Living With Wikipedia (China Beat) and Social Bookmarking

China Beat asked me to pull together some thoughts on “WIKIPEDIA, the Free Encyclopedia.”

With help from several friends, including Alan Baumler and Konrad Lawson, I posted “Living With Wikipedia: It’s Here to Stay” (October 7, 2008). I invited comments here at Frog, though, and we would welcome tricks, thoughts, or indignant denuncations.

If I have set this link right (which is a big “if”), Chayford Wikipedia bookmarks will take you to my Delicious bookmarks. This is better than searching Delicious for “Wikipedia,” which gives you 529,036 hits. I don’t want to think about how many hits you would get Googling “Wikipedia.”

Speaking of Delicious (formerly, it’s one of the social bookmarking sites (the link is to the Wikpedia article). Delicious describes itself as “a social bookmarking service that allows you to tag, save, manage and share Web pages all in one place. With emphasis on the power of the community, Delicious greatly improves how people discover, remember and share on the Internet.”

In other words, it’s a cousin of Wikipedia. Whether Delicious too is “here to stay” is another question. By now, searching Delicious generally gives you an overwhelming number of hits. Maybe there’s a better way of handling the problem of sorting and classifying websites.

There are quite a few more such sites in the Wikipedia article “List of Social Software,” including digg, diigo, Furl, and the list goes on.

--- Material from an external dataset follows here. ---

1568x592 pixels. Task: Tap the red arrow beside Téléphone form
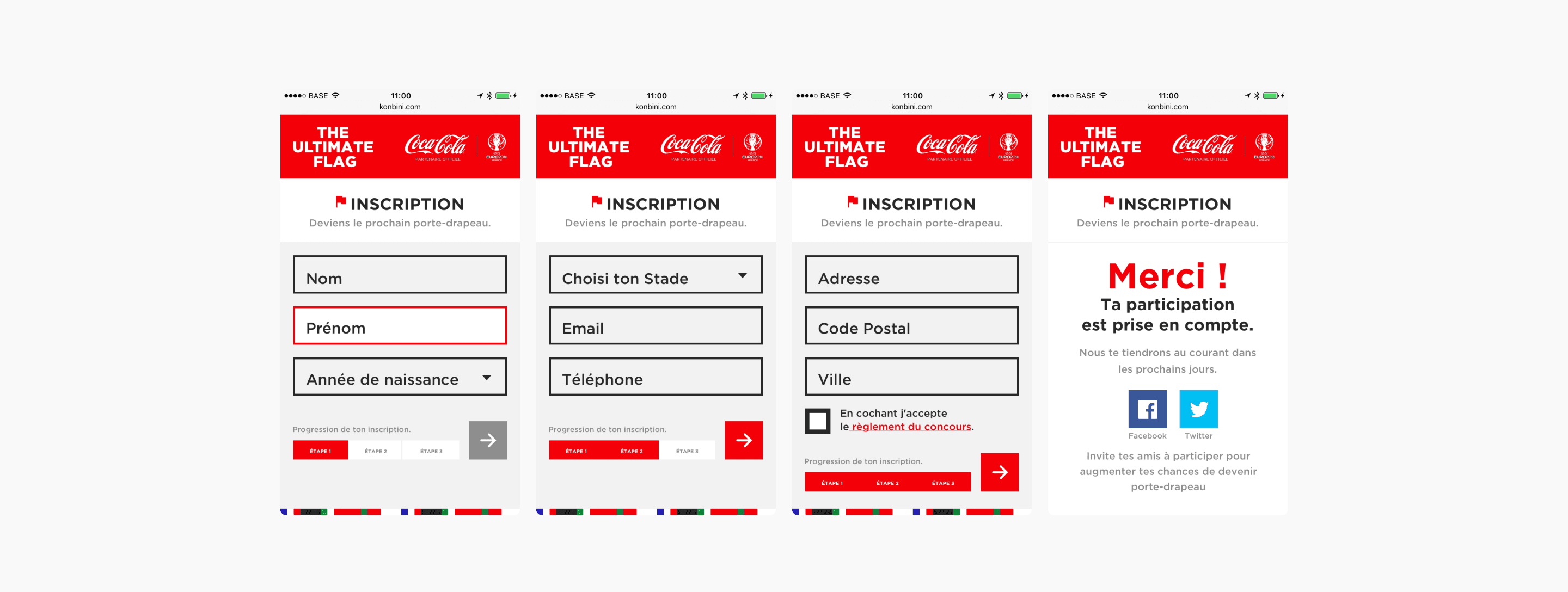pos(743,440)
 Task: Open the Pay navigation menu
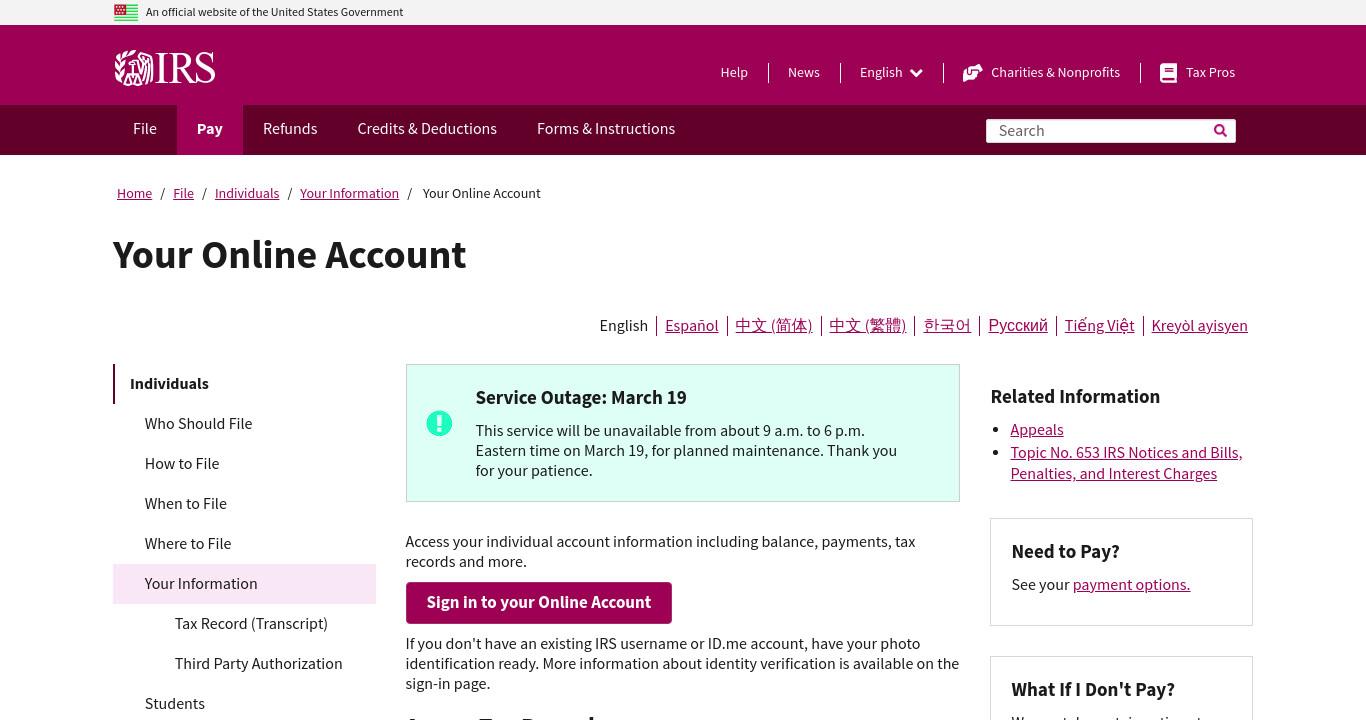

Touchgraph gives you a beautiful display which shows the web connections for a site you enter into the search box, but I don’t see how it helps me learn about, say Wikipedia.

Likewise oSkope, a “visual search assistant,” which allows you to search visually. What this adds, I am not sure.

In other words, we have come a long way since my green metal box of 3×5 cards. But I would like to hear more skepticism, or at least truth in labeling, about these “social” enterprises. The Wikipedia article Social Bookmarking states some of them:

no standard set of keywords (a lack of a controlled vocabulary), no standard for the structure of such tags (e.g., singular vs. plural, capitalization, etc.), mistagging due to spelling errors, tags that can have more than one meaning, unclear tags due to synonym/antonym confusion, unorthodox and personalized tag schemata from some users, and no mechanism for users to indicate hierarchical relationships between tags (e.g., a site might be labeled as both cheese and cheddar, with no mechanism that might indicate that cheddar is a refinement or sub-class of cheese).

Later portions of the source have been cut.